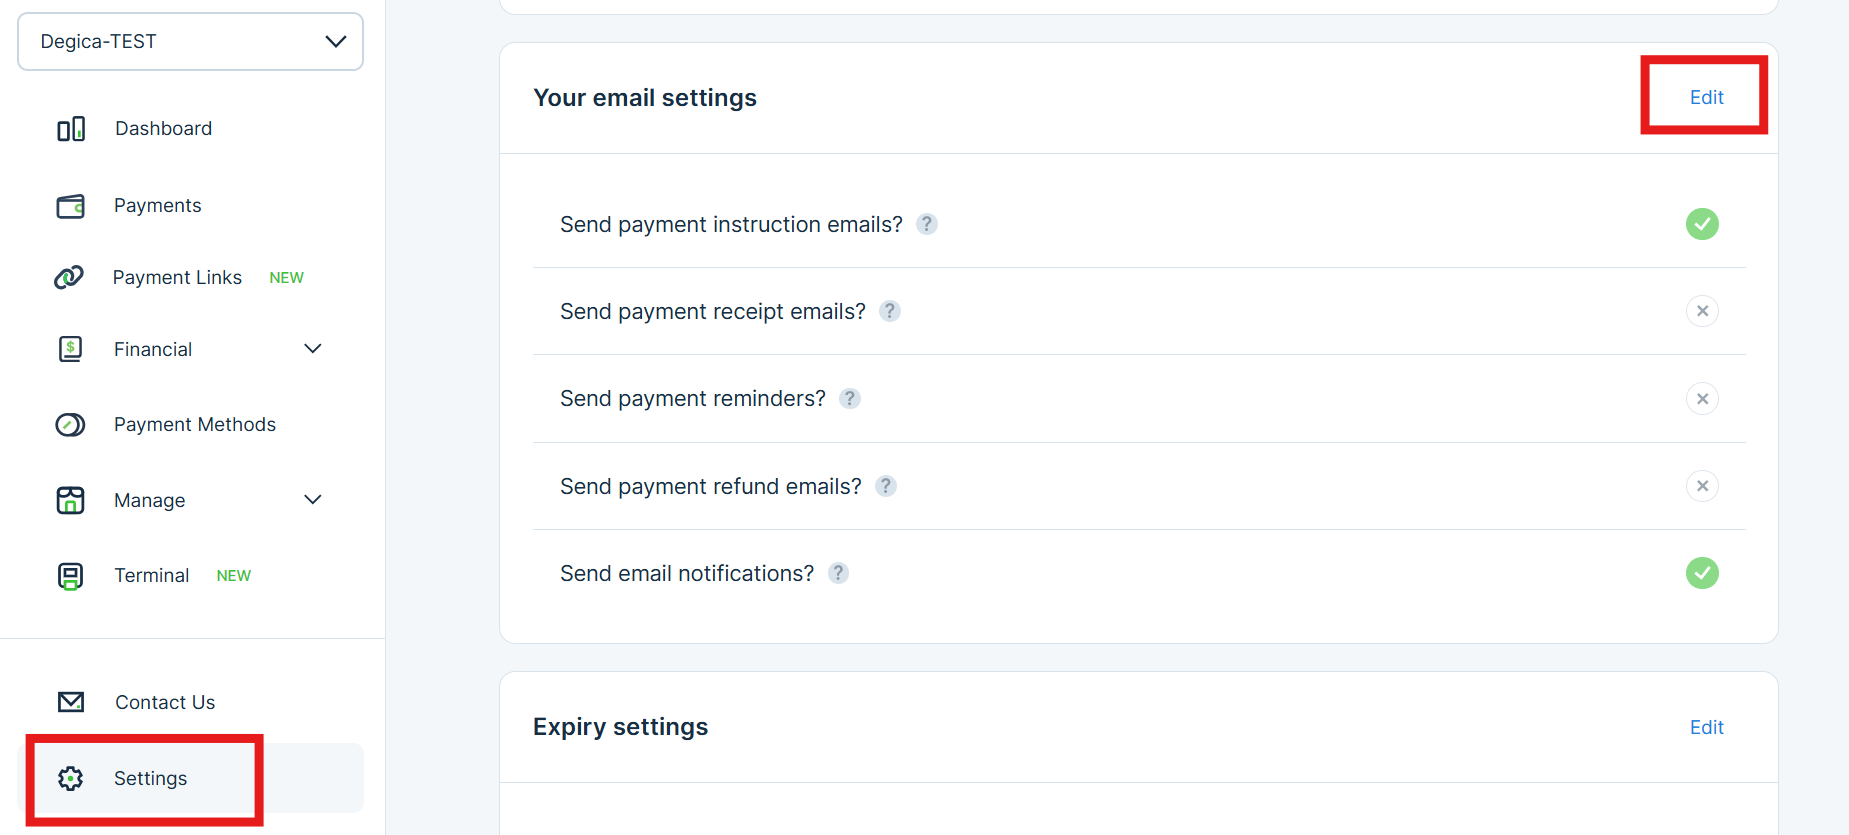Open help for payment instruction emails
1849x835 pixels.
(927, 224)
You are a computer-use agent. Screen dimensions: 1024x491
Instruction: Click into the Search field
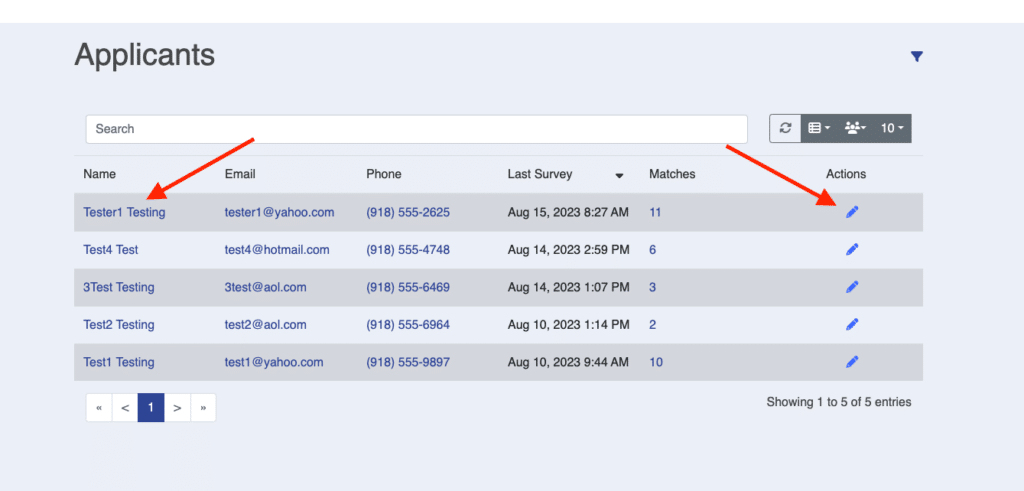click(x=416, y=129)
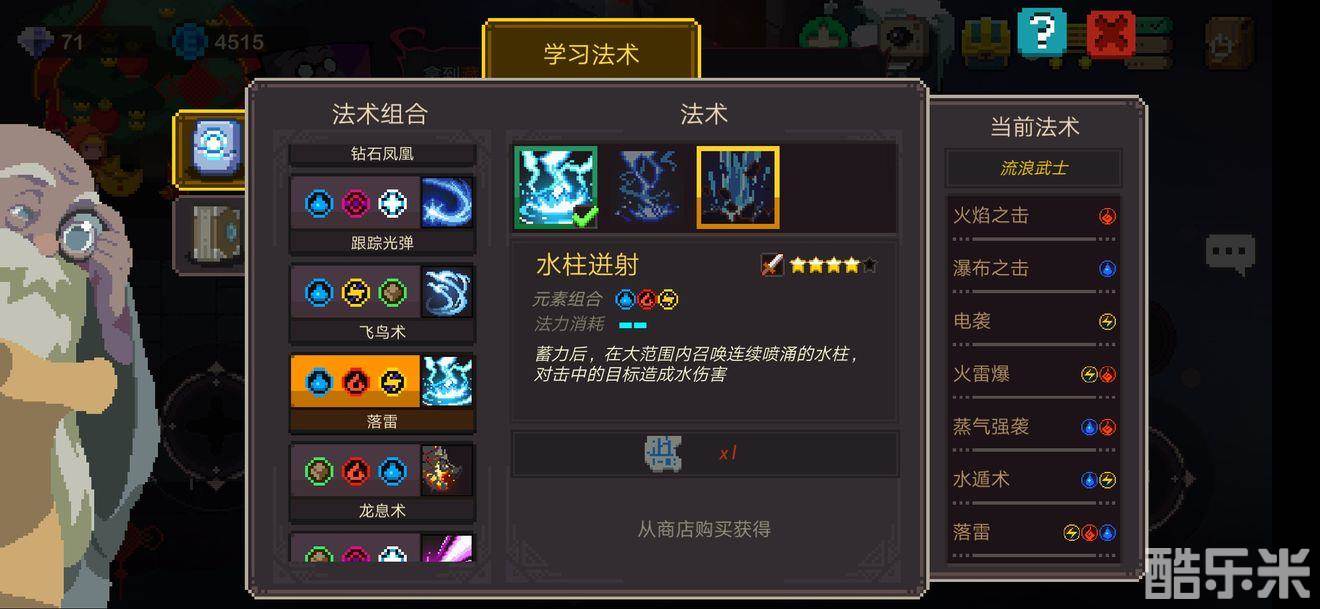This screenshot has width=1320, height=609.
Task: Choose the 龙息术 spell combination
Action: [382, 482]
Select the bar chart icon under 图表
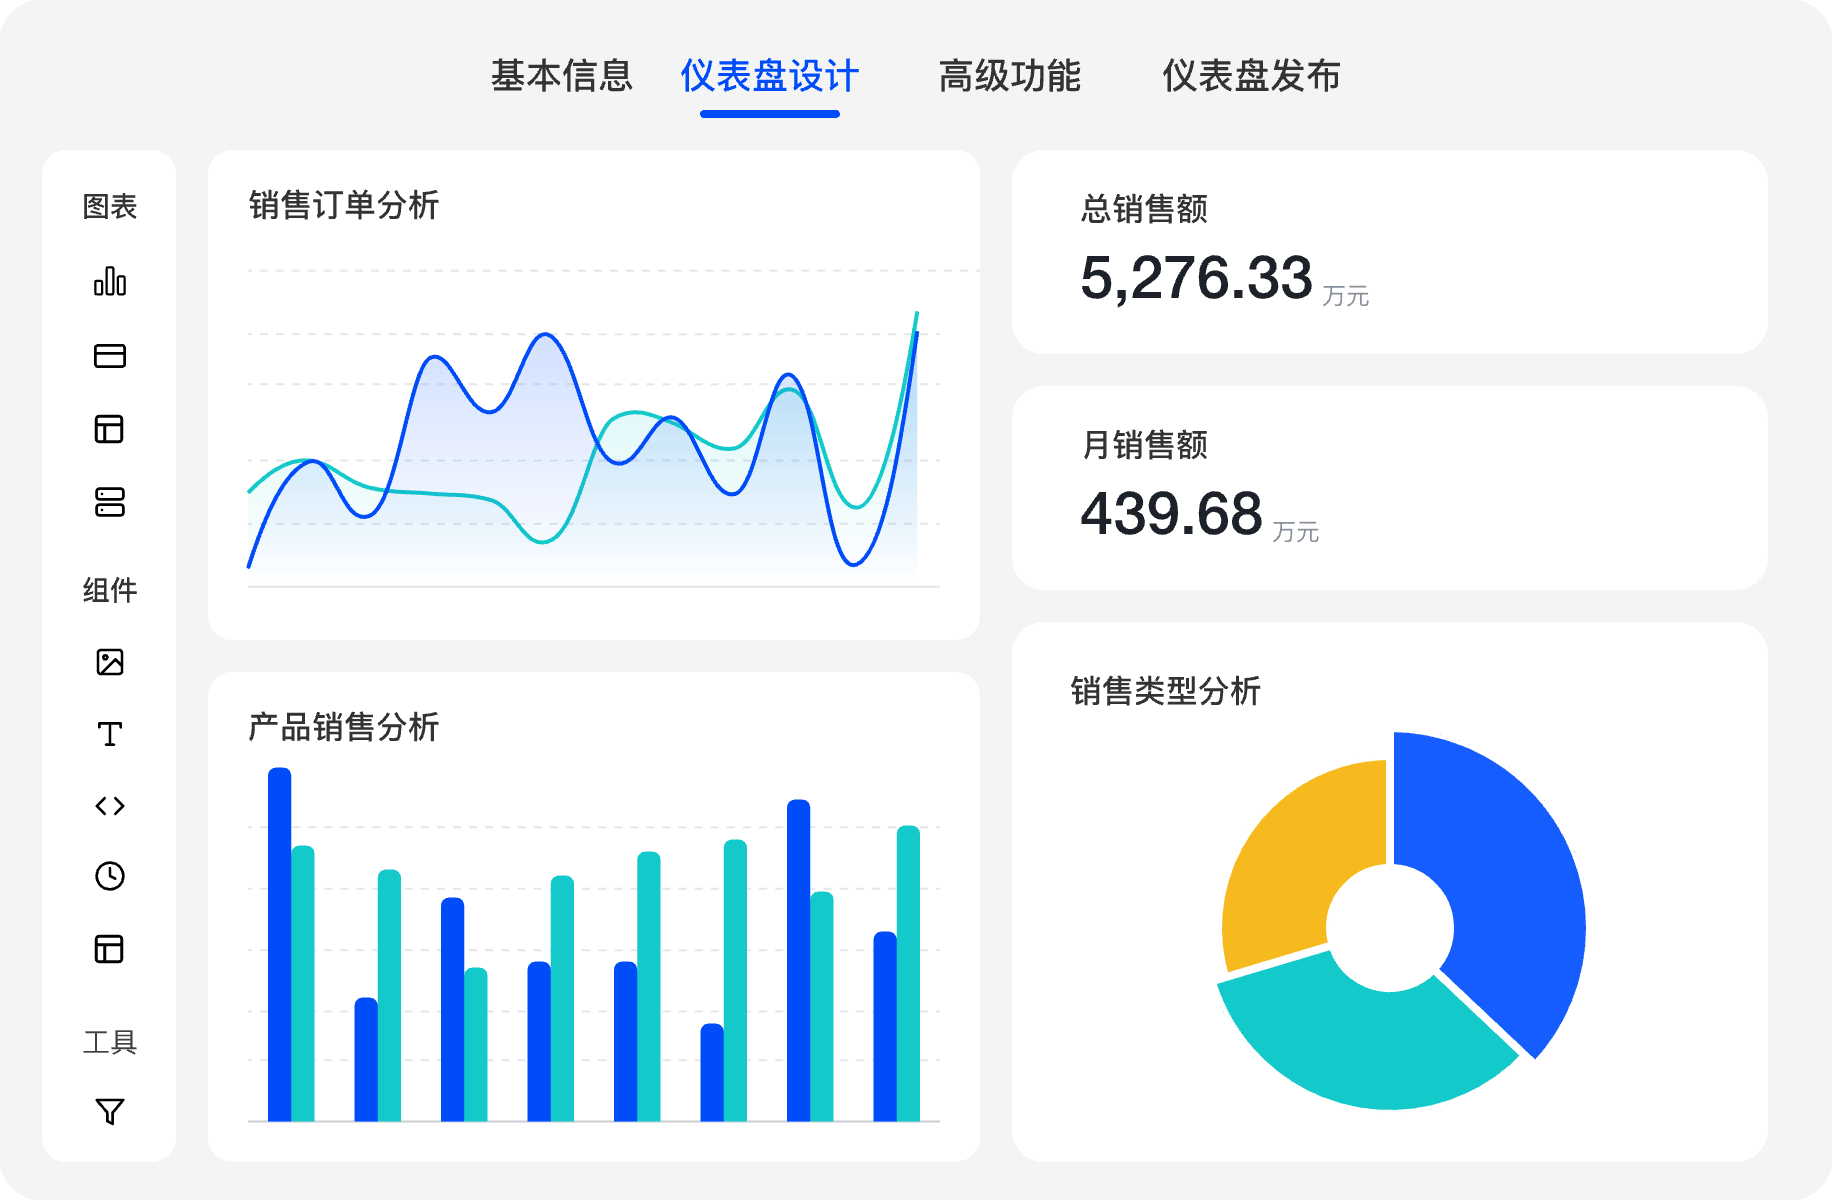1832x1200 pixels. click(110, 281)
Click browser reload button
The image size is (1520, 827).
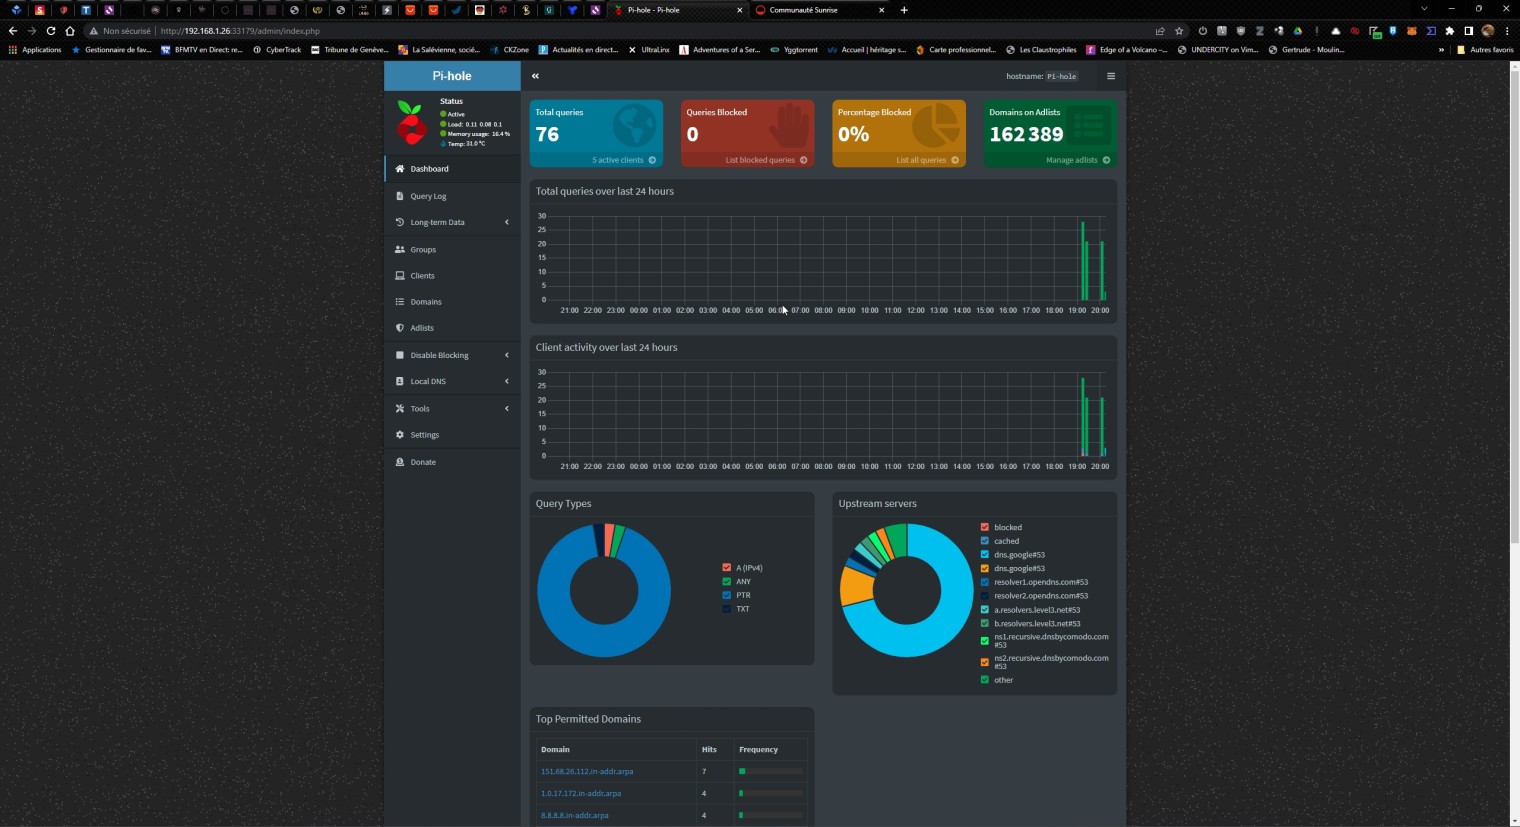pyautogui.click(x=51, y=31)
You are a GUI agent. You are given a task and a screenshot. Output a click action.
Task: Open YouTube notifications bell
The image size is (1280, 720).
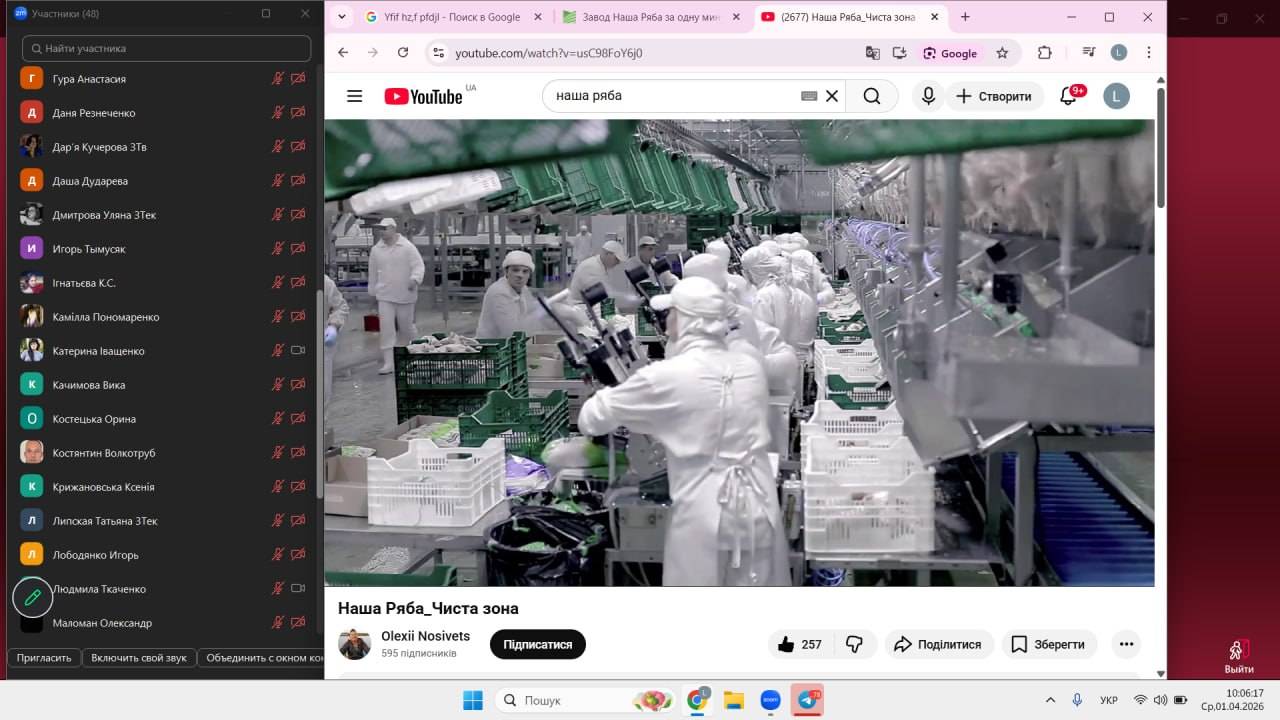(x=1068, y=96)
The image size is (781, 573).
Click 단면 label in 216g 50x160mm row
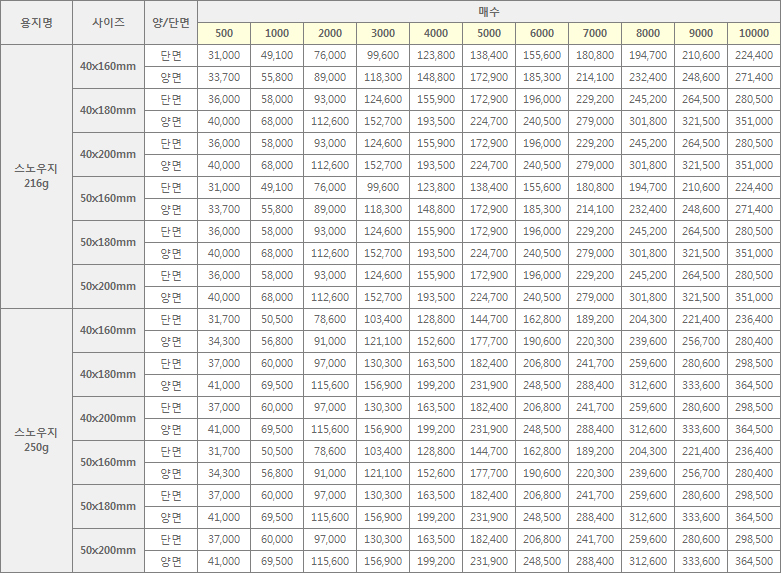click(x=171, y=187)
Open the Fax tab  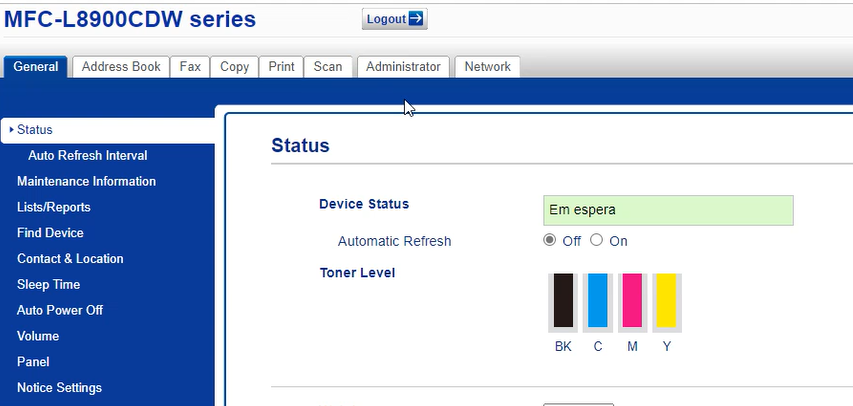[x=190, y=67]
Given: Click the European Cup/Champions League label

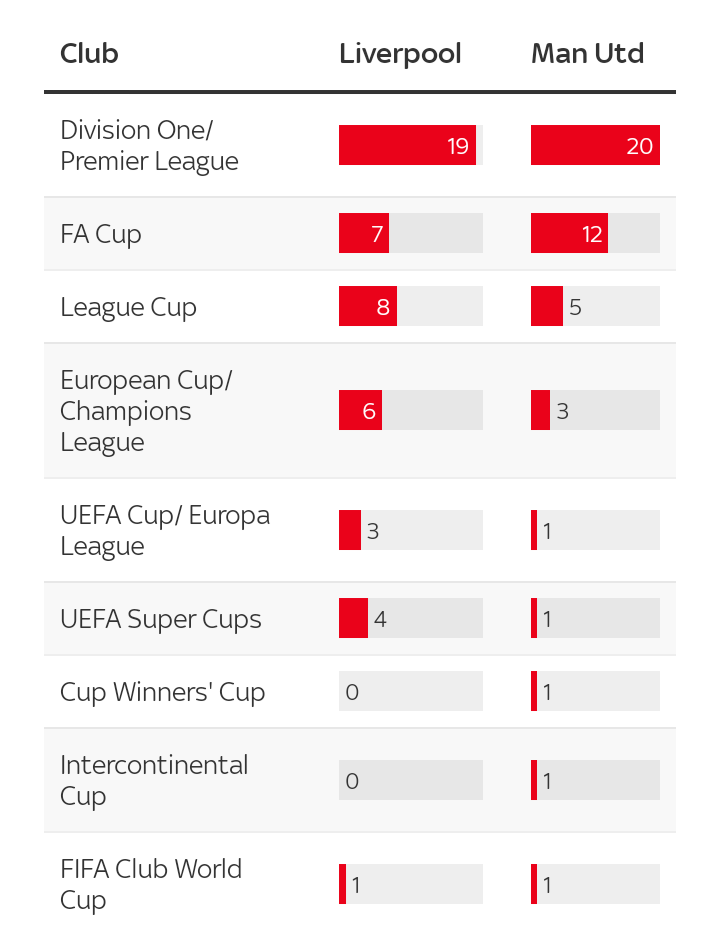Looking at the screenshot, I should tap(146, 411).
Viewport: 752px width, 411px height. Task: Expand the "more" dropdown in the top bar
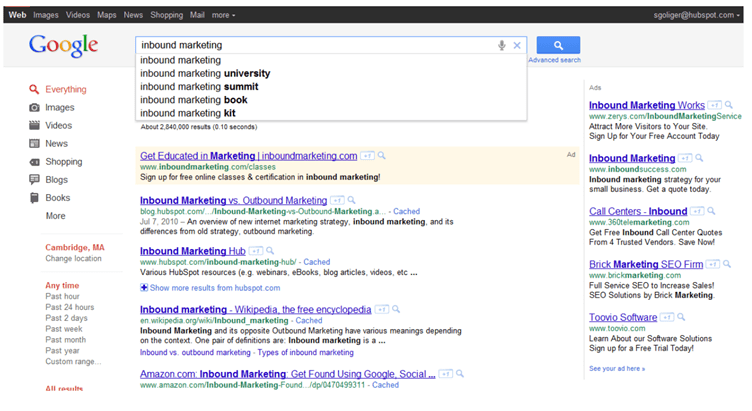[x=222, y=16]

(Task item): Would you please copy all lines in the data that contain the word "agent"?

(Task answer):
You are a computer-use agent. Screen dimensions: 1024x491
You are a GUI agent. You are given a task and a screenshot. Output a click action.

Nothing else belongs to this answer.